Korean pop singer BoA [SM Entertainment]
She has topped music charts in both Korea and Japan. She made her debut in the U.S. and took on the challenge of making it onto the Billboard charts and was recently cast in a Hollywood dance pic "Make Your Move" which will be produced by the makers of the film "Step Up". It took her ten years to achieve all these accomplishments. And BoA is now twenty-four years old. In that respect, "Hurricane Venus", BoA's first record release in Korea in five years, carries more meaning than it being just a new album. What kind of music does this singer, who has achieved almost everything she can achieve commercially and is now reaching her peak as a singer and dancer, want to make? Below are excerpts from a press conference with BoA, held on August 4.
Q: You have come to celebrate the tenth year of your career at a young age. How do you feel looking back on it?
BoA: Honestly, it's not like I have a certain feeling. I did this and that and ten years passed by, I don't know how. But I thought about what I did during the past ten years, and I realized I really did do a lot of things. (laugh). I put out a lot of albums, I went to Japan and the U.S. I feel like I constantly learned [foreign] languages for ten years. (laugh) But there are more days lying ahead than days that have passed by. I will be thirty-five at my twentieth anniversary, and that is not much older than how old Lee Hyori is now (laugh) so I want to work harder at being a dance singer.
Q: The sixth album is also the first record you will be releasing in Korea in your twenties. What do you think has changed from your teenage years?
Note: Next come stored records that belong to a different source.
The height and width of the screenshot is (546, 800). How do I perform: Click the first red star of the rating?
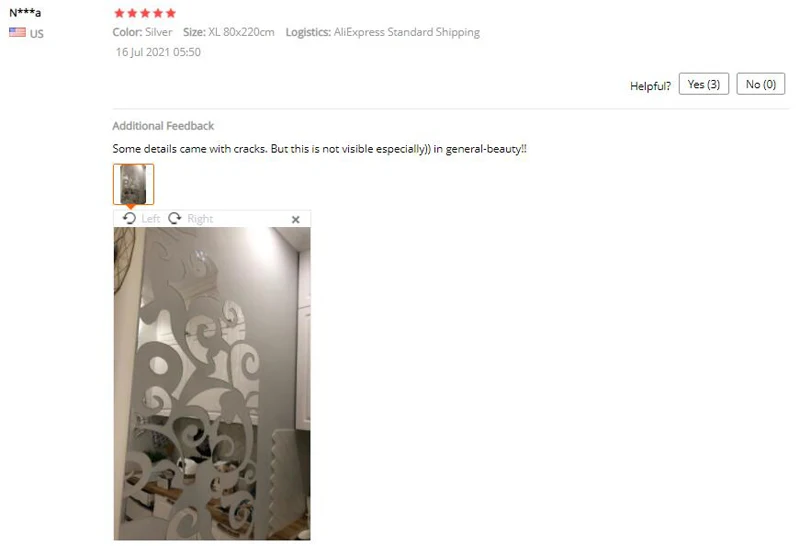click(x=119, y=13)
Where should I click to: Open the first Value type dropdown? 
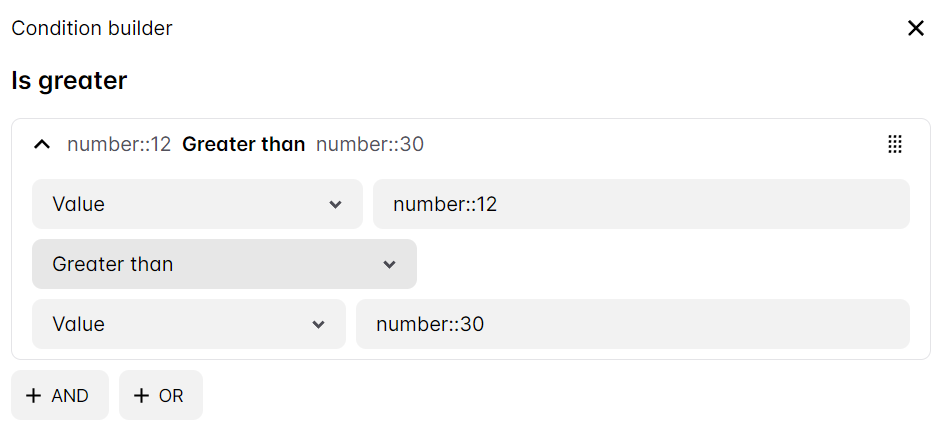[x=197, y=204]
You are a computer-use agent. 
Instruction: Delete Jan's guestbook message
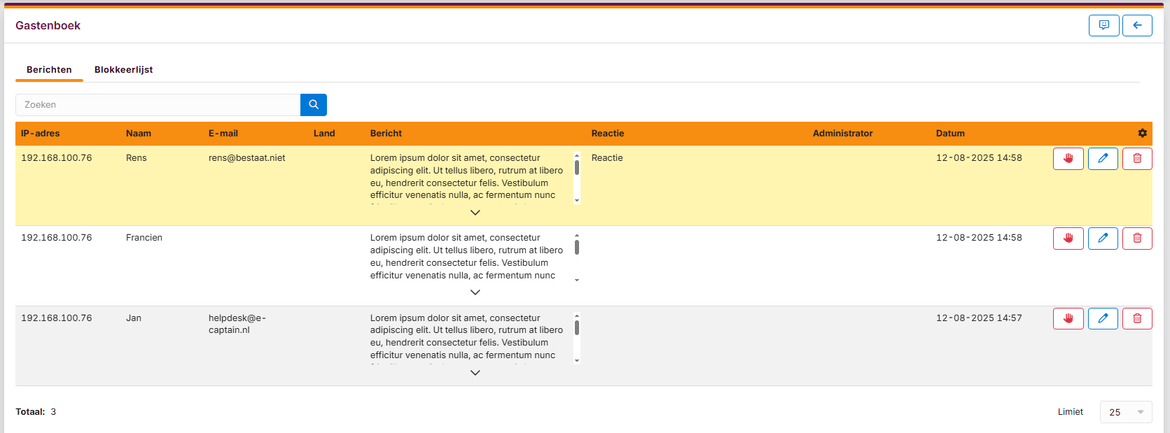1137,318
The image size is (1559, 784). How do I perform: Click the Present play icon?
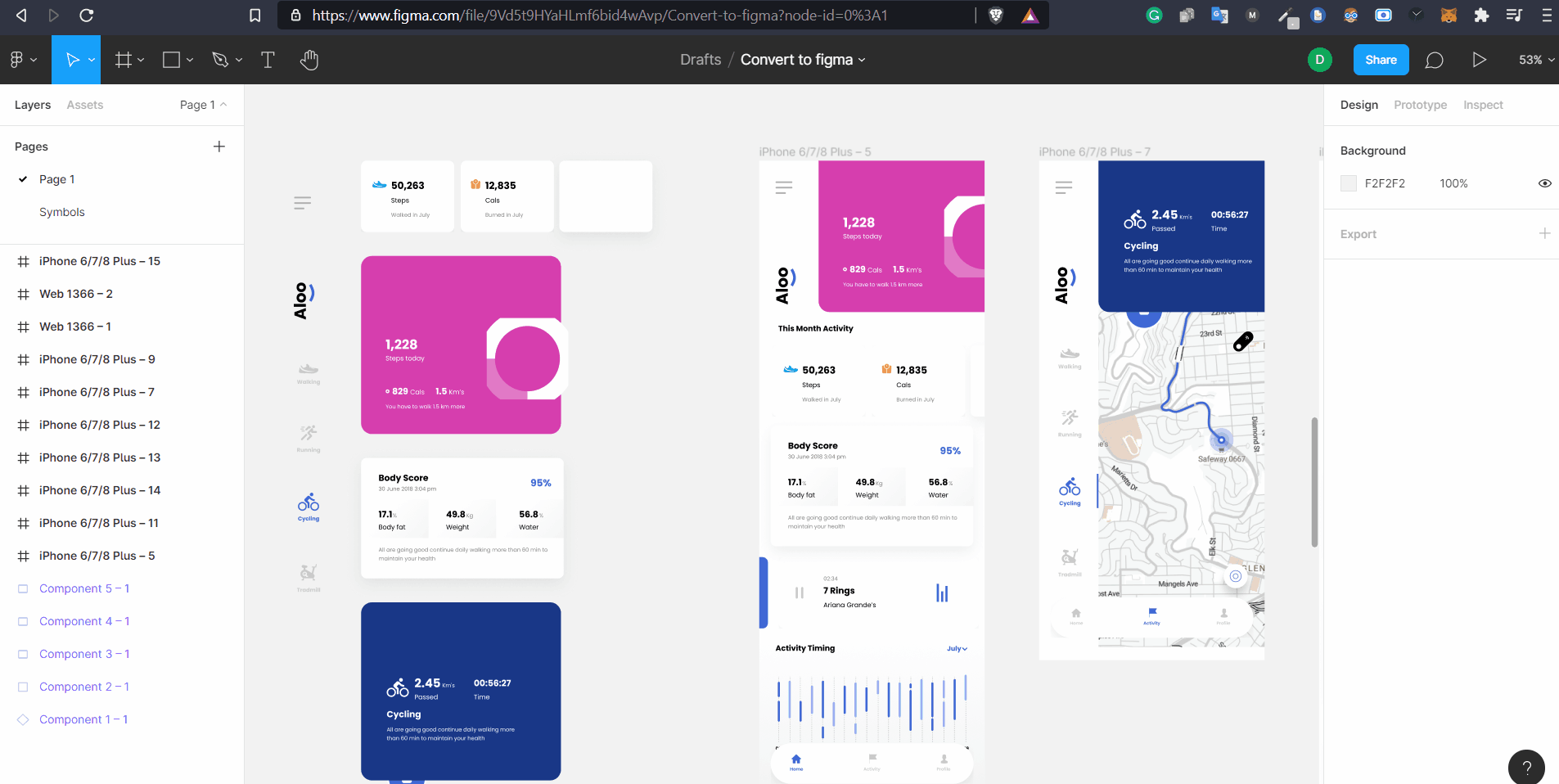1479,60
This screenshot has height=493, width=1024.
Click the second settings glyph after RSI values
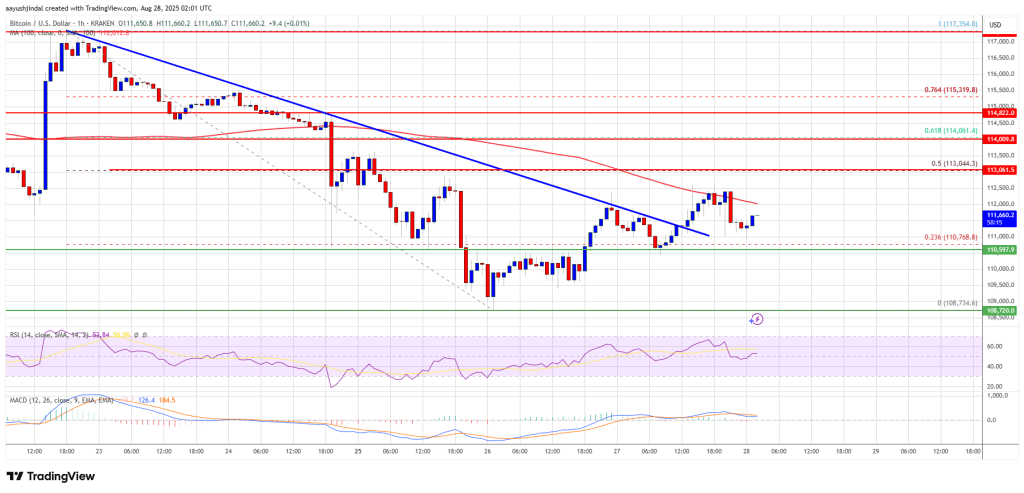[145, 335]
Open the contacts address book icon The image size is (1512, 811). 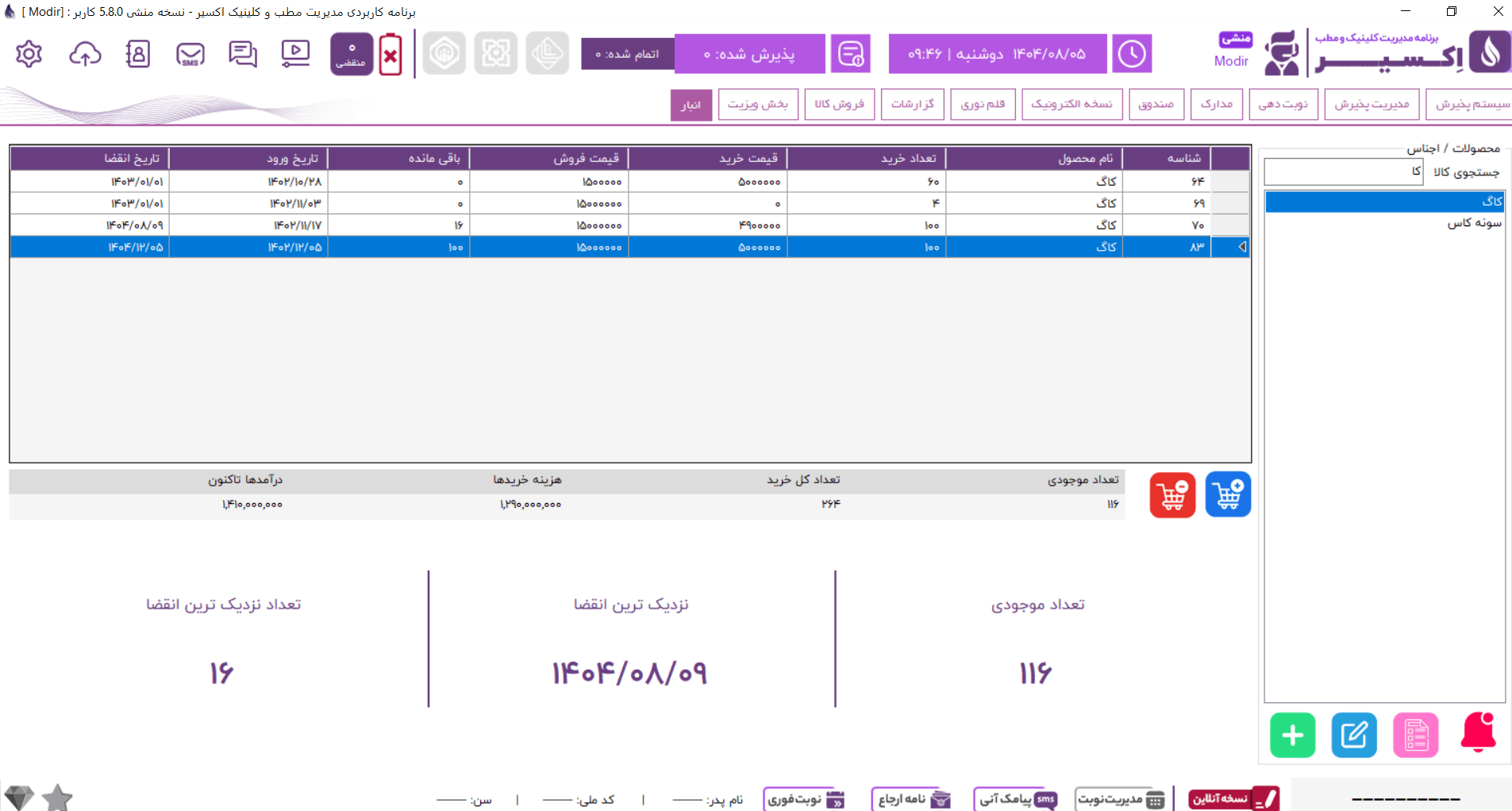(x=137, y=54)
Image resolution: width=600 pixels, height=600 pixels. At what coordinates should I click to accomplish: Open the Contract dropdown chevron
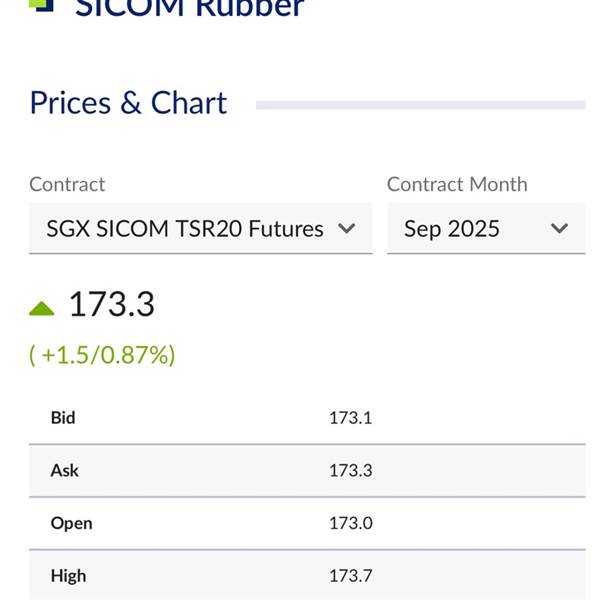tap(347, 228)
BoA: I unveiled the ballad track "The Person Next To Me" in advance, and I wanted to let people know that I too could sing ballads that women could relate to. Reaching my mid-twenties, I think I'm able to broaden on the scope of music that I do than when I was in my teens. And I am trying to understand the song first rather than just trying to sing it well no matter what. In the past, I used to have an obsession about having to sing well and that I had to do it well, but now I think about how I can perform songs in a way that I am being myself the most. Being a professional singer for ten years, it is important to take on a challenge and try new things but it is also important to do a good job. I think it is best that I do what I can do well at and use my weapon, which is performing, so that people like watching me perform.
Q: Many singers are making a comeback to the local music scene these days. Is there a reason you chose to make your comeback at this time?
BoA: August 25 will be my tenth anniversary. I thought about setting the date to August 25 as well, but the album was already finished and rather than putting too much meaning on the date, I just put it out because it was my sixth studio album.
Korean pop singer BoA [SM Entertainment]
Q: Do you have any plans to appear on variety shows? Nowadays it is almost an absolute necessity for singers to appear on variety programs.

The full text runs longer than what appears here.